PROMPT: Give back the lines below exactly, but do not include any pictures.

EXTRACTED INFORMATION:
= = = = = = =

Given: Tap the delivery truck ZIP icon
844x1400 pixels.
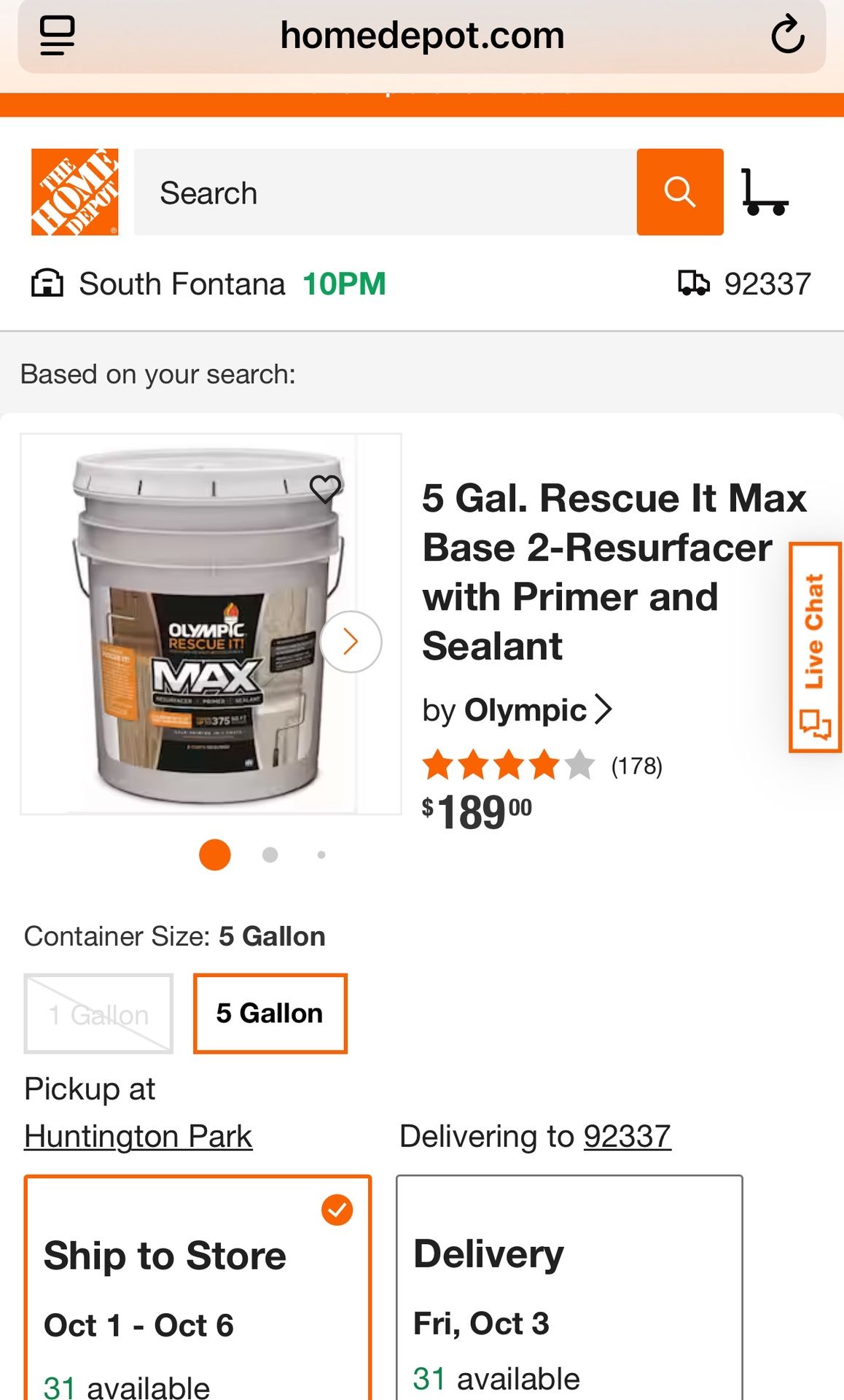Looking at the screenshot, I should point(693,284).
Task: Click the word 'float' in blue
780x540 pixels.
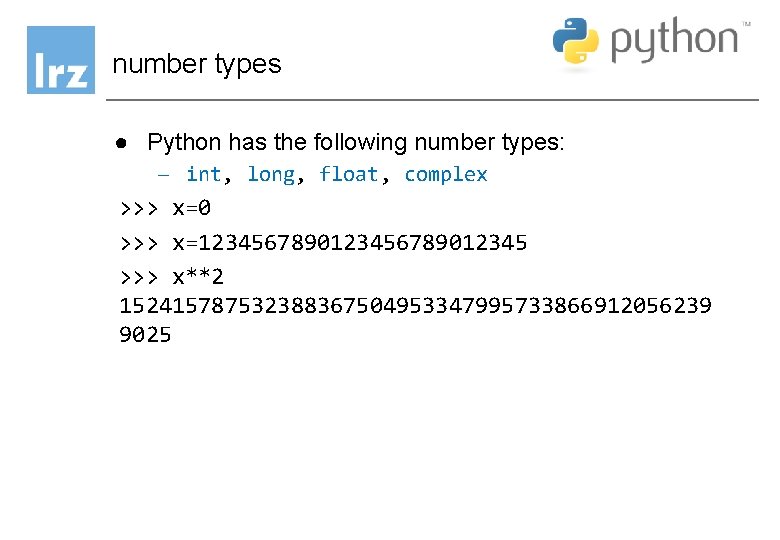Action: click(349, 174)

= = = = = = =

WRITTEN ANSWER:
Given: Tap the delivery truck ZIP icon
844x1400 pixels.
Looking at the screenshot, I should point(693,284).
Task: Click the word 'float' in blue
780x540 pixels.
Action: click(349, 174)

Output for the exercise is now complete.